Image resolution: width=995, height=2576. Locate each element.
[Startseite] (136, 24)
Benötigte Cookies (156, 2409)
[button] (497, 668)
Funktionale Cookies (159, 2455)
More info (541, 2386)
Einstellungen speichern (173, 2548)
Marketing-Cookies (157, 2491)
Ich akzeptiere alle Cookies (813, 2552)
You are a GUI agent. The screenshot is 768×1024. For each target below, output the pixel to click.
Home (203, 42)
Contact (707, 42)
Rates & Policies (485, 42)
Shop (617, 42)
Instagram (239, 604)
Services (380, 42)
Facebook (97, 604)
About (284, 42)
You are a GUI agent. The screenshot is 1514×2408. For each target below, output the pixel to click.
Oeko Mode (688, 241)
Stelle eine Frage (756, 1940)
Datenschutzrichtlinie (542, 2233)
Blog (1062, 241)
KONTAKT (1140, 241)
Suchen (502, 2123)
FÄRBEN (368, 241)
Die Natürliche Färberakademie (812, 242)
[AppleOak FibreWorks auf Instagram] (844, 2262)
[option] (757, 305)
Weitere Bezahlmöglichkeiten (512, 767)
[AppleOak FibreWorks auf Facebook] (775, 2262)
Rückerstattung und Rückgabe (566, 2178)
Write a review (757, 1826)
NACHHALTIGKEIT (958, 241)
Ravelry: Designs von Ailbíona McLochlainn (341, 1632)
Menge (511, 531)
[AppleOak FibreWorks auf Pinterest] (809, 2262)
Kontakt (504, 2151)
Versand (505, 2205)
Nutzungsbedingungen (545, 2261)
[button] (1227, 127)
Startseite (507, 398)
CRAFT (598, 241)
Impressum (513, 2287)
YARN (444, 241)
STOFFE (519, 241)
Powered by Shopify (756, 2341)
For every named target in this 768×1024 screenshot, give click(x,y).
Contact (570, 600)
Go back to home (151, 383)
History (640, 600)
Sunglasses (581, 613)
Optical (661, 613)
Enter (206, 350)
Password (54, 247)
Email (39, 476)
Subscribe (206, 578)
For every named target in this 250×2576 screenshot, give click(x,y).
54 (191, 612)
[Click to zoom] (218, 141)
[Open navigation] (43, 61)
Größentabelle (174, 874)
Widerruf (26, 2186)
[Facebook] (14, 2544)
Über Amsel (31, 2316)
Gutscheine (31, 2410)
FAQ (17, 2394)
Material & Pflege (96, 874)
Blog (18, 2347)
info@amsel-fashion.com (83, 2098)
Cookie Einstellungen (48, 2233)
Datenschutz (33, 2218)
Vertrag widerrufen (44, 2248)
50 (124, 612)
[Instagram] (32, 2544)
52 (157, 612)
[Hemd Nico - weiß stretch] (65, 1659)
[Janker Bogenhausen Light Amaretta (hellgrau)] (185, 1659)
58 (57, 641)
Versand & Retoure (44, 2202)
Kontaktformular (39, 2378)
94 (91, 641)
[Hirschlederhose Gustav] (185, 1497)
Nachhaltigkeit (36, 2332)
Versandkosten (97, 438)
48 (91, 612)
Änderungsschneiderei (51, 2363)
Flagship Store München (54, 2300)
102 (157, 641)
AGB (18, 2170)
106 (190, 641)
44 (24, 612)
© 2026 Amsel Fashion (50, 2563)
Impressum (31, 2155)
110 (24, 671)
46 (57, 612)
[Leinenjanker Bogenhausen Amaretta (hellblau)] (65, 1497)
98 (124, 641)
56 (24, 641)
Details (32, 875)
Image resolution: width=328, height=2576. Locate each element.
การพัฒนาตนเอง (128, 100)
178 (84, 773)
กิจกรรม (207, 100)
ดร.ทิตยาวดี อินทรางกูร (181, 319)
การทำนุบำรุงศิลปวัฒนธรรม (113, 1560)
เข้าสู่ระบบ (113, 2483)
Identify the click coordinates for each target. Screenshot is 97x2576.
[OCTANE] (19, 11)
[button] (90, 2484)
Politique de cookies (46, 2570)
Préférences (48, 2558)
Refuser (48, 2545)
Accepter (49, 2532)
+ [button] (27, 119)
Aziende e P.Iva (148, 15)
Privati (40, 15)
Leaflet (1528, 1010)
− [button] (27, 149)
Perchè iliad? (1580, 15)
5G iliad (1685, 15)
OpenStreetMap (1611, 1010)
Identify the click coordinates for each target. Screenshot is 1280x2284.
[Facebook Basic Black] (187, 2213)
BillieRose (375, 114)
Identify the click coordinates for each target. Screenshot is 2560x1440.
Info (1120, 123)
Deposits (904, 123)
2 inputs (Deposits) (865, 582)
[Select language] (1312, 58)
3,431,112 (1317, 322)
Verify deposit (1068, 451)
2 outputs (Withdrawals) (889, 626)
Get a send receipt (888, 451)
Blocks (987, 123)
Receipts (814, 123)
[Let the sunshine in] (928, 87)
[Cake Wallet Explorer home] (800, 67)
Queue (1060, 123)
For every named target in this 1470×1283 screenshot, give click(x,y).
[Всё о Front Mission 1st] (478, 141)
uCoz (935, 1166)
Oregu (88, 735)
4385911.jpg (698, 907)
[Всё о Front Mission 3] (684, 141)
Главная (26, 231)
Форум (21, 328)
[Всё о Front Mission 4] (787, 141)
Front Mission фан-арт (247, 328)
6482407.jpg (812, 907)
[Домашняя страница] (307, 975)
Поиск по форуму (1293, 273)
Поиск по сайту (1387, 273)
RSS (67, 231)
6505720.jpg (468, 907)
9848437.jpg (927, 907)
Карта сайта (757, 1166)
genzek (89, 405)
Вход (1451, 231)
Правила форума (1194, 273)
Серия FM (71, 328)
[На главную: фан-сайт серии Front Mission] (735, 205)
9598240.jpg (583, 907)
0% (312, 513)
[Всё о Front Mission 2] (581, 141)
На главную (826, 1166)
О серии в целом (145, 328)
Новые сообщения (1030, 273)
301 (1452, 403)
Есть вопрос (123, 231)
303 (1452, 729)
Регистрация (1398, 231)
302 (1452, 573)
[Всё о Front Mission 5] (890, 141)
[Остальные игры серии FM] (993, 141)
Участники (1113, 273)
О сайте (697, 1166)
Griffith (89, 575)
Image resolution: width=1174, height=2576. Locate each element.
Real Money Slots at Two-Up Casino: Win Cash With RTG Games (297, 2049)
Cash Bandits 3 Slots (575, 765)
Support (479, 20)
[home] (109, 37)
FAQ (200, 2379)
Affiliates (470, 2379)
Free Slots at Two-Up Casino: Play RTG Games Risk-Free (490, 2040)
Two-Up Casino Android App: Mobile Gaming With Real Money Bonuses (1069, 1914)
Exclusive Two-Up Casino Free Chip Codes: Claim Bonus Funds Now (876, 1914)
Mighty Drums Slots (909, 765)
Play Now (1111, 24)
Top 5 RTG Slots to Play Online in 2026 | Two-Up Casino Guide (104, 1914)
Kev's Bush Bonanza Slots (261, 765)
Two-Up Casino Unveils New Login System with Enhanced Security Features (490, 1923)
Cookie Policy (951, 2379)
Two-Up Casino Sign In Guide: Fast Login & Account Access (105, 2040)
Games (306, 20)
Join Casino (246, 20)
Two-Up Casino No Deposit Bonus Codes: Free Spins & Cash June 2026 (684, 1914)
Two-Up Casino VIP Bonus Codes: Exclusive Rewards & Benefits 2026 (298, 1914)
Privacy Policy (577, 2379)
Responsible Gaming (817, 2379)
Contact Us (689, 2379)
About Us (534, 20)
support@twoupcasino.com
|---|
## [WORK TO BE COMPLETED]
If a line comes after the one with "Contact (707, 42)", leave it out; reproduce exactly every line of the material from the first up to and including that one.

## [TASK OUTPUT]
Image resolution: width=995, height=2576. Locate each element.
[Startseite] (136, 24)
Benötigte Cookies (156, 2409)
[button] (497, 668)
Funktionale Cookies (159, 2455)
More info (541, 2386)
Einstellungen speichern (173, 2548)
Marketing-Cookies (157, 2491)
Ich akzeptiere alle Cookies (813, 2552)
You are a GUI agent. The screenshot is 768×1024. For each target below, output the pixel to click.
Home (203, 42)
Contact (707, 42)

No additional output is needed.